Spectroscopy is one of the most common techniques used to understand the properties of matter. When light shines onto a sample of interest (e.g., atom, molecule, or material), some wavelengths of light are absorbed by the sample. By analyzing how strongly each wavelength of light is absorbed, scientists can learn about the material’s chemical composition and physical properties. 

Spectroscopy also allows researchers to learn about excited states of materials, how long they persist, and how they transfer energy. In transient absorption spectroscopy (TAS), a molecule is hit by two sequential pulses of light: the first pulse called the pump, moves the molecule from its initial ground state to an excited state. Since the molecule is in a transient, excited state, it absorbs light differently.
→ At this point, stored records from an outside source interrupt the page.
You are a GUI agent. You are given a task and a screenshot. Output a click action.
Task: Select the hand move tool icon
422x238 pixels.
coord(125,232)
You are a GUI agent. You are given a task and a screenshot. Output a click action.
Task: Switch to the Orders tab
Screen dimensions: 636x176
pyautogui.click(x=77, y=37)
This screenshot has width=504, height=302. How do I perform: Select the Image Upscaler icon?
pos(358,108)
After a delay time, the second light pulse, called the probe, arrives, and the absorption of the probe is measured and compared to the absorption when there was no pump. The absorption of certain colours increases, whereas the absorption of others is reduced. These signals vary as the delay time changes, giving rich information about the structure and dynamics of excited states in the molecule. 
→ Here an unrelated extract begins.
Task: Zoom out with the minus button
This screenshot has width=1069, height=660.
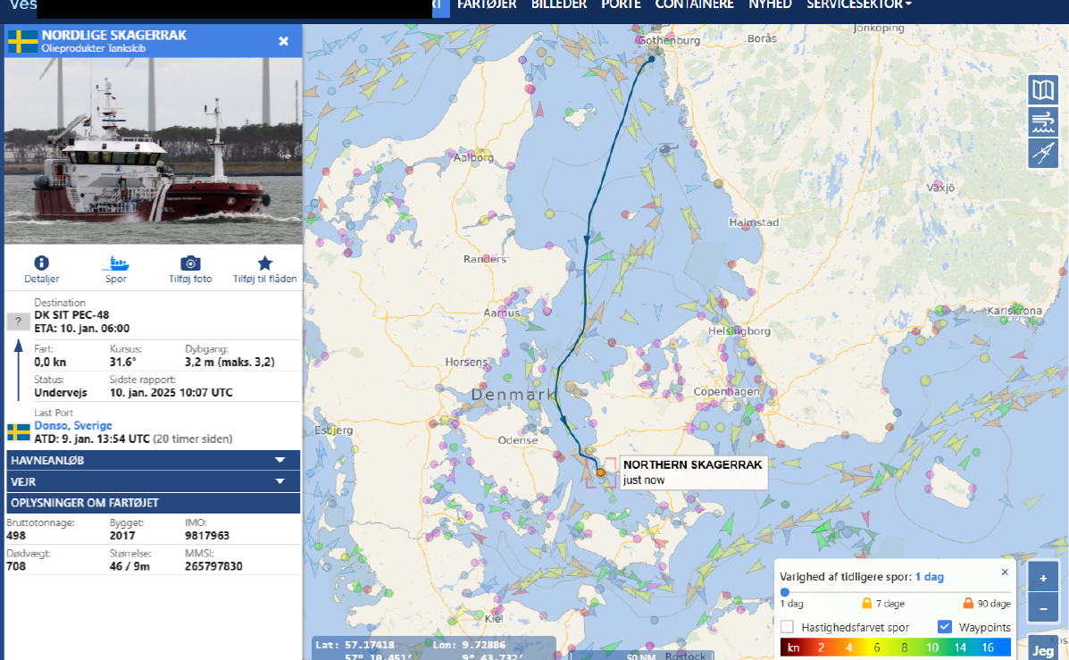Action: pos(1042,607)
Since the 1970s, researchers have struggled with an important step in a TAS measurement: making sure a molecule is only excited once. If the pump pulse is too strong, some molecules in the sample can undergo multiple excitations, resulting in an absorption spectrum that contains both the desired single-excitation absorption and absorptions from molecules with two or more excitations. Untangling these overlapping spectra has traditionally proven challenging and hindered a clear understanding of results. Conversely, reducing the pump intensity to guarantee a single excitation compromises the signal quality, leading to a degraded signal-to-noise ratio. 

Enter Prof. Krich and postdoctoral fellow Peter A. Rose, and their collaborators, who tackled and solved this longstanding dilemma. Their theoretical and experimental work demonstrated that conducting TAS with multiple pump intensities enables researchers to extract high signal-to-noise results devoid of contamination from multiple excitations. Remarkably, this approach also allows, for the first time in TAS, to separate the signals related to processes involving multiple excitations—a feat that previously required more complicated experiments. Importantly, this innovative technique maintains the accessibility and simplicity of traditional TAS, making it immediately accessible to any research group currently employing TAS methods.  
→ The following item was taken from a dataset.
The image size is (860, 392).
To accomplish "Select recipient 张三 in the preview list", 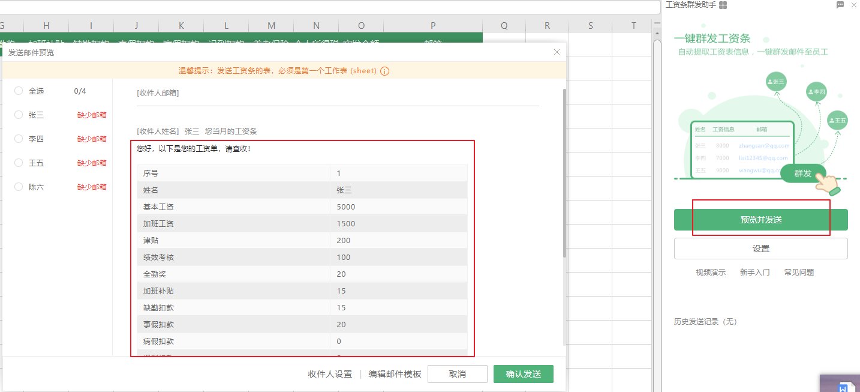I will coord(19,115).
The revolutionary results have impacted the realm of spectroscopy, impacting physicists, chemists, biologists, microscopists, and beyond. Scientists can now conduct experiments at higher pump intensities, obtaining clear and interpretable signals. Furthermore, the ability to distinguish signals from processes involving multiple excitations, previously inaccessible, opens new avenues for discovery. Thanks to this research, a wealth of rich and previously elusive information is now at the fingertips of scientists, widening the scope of our understanding of excited states in diverse materials.